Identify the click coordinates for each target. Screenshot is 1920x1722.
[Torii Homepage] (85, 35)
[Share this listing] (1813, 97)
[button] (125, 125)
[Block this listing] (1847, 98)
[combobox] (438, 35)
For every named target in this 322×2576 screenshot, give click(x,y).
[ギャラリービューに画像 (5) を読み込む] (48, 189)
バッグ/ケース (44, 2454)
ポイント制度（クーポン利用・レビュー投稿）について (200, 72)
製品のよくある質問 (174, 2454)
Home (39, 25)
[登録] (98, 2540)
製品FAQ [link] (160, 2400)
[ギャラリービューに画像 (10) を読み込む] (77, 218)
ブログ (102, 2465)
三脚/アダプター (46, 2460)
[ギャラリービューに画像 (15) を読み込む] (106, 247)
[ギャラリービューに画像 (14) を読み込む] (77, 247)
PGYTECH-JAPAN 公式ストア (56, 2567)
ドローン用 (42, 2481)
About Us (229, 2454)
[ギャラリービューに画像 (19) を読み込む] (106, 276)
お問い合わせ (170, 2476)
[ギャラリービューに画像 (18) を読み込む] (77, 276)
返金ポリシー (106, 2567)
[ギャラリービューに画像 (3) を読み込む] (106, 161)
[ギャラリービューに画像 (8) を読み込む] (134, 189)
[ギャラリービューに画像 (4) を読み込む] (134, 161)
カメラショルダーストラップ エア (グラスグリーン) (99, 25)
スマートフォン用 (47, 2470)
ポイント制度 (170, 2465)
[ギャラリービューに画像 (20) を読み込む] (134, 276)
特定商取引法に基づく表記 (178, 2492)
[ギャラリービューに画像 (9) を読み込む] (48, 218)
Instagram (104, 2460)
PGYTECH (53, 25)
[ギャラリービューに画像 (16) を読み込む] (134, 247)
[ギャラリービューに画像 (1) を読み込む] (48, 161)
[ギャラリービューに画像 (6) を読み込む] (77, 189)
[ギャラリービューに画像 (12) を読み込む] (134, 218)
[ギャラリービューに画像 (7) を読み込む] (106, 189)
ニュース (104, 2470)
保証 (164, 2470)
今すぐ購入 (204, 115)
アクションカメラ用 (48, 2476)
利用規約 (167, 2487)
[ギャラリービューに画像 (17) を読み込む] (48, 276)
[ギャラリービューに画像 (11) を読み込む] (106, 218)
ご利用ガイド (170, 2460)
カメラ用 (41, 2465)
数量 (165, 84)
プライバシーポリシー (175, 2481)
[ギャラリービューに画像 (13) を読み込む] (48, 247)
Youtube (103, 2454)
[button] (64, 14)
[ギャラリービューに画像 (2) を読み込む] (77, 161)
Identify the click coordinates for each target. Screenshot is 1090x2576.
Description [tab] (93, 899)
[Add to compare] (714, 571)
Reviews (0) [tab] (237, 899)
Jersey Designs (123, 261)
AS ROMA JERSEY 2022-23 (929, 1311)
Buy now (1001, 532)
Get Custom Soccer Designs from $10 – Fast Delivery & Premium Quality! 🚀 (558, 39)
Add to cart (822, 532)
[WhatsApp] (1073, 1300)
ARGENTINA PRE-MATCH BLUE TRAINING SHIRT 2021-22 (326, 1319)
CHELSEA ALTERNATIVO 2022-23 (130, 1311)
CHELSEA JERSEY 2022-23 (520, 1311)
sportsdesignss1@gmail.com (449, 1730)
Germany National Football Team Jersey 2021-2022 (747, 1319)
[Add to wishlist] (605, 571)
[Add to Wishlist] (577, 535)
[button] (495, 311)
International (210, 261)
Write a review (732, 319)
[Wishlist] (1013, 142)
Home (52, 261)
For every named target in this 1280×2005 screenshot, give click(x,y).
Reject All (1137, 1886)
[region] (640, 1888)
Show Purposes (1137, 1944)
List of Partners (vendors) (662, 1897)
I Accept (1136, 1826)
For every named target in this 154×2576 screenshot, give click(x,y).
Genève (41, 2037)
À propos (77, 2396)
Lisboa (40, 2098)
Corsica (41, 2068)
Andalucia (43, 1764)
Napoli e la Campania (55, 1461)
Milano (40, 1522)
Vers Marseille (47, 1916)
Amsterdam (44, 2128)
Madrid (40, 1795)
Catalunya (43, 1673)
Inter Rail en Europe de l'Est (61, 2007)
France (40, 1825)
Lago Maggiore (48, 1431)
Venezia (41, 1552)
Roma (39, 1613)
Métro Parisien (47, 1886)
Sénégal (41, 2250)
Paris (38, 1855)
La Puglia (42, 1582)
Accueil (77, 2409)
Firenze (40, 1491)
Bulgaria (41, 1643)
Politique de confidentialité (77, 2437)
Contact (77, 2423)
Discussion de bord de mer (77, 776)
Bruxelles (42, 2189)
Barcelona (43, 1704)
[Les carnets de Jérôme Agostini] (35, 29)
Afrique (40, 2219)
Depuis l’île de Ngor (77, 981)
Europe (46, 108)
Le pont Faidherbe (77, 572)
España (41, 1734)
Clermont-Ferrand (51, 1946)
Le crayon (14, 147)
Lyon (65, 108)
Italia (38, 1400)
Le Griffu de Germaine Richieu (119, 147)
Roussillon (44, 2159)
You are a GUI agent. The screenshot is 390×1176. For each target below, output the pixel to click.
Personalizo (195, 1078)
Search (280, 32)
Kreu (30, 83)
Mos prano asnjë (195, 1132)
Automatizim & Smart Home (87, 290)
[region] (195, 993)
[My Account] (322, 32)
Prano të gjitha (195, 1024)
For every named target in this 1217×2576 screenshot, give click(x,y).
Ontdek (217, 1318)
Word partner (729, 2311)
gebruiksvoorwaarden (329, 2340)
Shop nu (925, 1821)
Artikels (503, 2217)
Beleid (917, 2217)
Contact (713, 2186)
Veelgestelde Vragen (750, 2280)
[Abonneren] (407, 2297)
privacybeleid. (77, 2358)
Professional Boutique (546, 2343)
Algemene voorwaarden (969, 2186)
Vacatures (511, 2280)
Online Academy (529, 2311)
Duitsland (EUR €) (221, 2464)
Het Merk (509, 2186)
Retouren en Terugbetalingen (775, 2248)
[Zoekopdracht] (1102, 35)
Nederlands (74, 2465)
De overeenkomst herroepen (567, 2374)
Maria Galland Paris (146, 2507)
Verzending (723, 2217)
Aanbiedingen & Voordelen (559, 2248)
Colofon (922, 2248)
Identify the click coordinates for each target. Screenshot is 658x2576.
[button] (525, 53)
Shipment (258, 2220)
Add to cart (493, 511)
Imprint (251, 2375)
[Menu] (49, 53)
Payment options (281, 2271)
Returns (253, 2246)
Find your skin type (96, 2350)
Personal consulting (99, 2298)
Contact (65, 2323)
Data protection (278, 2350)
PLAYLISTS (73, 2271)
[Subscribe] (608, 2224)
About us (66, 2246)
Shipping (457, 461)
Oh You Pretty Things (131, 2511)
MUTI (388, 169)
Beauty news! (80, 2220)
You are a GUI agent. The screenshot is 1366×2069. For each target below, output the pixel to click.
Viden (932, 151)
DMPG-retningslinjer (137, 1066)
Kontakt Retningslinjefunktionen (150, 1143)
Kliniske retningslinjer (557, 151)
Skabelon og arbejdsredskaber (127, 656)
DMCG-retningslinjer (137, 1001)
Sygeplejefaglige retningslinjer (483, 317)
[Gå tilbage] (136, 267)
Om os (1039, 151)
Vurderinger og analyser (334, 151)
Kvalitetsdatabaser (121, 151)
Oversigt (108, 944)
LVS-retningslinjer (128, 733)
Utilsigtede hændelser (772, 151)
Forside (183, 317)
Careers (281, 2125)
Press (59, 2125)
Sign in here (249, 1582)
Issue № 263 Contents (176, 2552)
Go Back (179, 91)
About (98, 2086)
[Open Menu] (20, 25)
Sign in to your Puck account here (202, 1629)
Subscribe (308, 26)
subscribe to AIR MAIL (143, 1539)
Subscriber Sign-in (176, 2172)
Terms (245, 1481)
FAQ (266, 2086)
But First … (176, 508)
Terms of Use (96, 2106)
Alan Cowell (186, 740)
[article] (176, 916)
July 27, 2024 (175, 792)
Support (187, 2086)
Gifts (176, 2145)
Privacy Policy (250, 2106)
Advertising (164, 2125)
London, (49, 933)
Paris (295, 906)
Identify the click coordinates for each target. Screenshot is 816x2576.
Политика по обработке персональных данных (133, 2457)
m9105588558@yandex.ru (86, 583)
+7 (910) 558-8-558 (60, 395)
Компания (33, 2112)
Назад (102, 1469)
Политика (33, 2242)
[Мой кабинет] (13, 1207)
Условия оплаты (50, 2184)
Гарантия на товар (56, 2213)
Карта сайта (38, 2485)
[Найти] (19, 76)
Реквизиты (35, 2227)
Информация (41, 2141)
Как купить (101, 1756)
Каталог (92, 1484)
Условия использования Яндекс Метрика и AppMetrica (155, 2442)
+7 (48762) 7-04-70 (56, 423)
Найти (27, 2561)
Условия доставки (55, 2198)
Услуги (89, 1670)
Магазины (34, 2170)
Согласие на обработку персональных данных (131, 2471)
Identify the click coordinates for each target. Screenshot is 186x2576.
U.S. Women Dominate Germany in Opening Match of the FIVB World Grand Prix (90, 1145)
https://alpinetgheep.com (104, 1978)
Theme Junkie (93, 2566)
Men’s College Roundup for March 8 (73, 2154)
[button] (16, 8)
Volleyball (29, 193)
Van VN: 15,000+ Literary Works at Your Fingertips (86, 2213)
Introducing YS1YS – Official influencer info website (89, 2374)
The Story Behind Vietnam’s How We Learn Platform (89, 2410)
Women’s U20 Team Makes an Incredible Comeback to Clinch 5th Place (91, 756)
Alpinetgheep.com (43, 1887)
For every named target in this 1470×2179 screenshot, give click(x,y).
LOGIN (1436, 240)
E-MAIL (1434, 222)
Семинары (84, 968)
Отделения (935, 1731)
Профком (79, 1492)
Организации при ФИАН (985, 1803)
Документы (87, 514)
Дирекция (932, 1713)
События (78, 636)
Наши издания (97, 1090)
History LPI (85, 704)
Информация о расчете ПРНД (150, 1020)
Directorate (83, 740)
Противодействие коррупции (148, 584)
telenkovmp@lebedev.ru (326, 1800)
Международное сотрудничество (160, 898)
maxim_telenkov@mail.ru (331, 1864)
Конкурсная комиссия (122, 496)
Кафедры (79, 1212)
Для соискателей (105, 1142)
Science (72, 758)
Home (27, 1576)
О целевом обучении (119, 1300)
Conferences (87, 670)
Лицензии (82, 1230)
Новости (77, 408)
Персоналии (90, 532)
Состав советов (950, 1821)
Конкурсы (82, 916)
----
Reproducing the whole listing above is not the task. Copy exactly only the lines from the one with "Условия оплаты (50, 2184)" to the one with "Дирекция (932, 1713)", both kept.

■ RESULT BELOW ■
Условия оплаты (50, 2184)
Гарантия на товар (56, 2213)
Карта сайта (38, 2485)
[Найти] (19, 76)
Реквизиты (35, 2227)
Информация (41, 2141)
Как купить (101, 1756)
Каталог (92, 1484)
Условия использования Яндекс Метрика и AppMetrica (155, 2442)
+7 (48762) 7-04-70 (56, 423)
Найти (27, 2561)
Условия доставки (55, 2198)
Услуги (89, 1670)
Магазины (34, 2170)
Согласие на обработку персональных данных (131, 2471)
Identify the click coordinates for each target. Screenshot is 186x2576.
U.S. Women Dominate Germany in Opening Match of the FIVB World Grand Prix (90, 1145)
https://alpinetgheep.com (104, 1978)
Theme Junkie (93, 2566)
Men’s College Roundup for March 8 (73, 2154)
[button] (16, 8)
Volleyball (29, 193)
Van VN: 15,000+ Literary Works at Your Fingertips (86, 2213)
Introducing YS1YS – Official influencer info website (89, 2374)
The Story Behind Vietnam’s How We Learn Platform (89, 2410)
Women’s U20 Team Makes an Incredible Comeback to Clinch 5th Place (91, 756)
Alpinetgheep.com (43, 1887)
For every named target in this 1470×2179 screenshot, give click(x,y).
LOGIN (1436, 240)
E-MAIL (1434, 222)
Семинары (84, 968)
Отделения (935, 1731)
Профком (79, 1492)
Организации при ФИАН (985, 1803)
Документы (87, 514)
Дирекция (932, 1713)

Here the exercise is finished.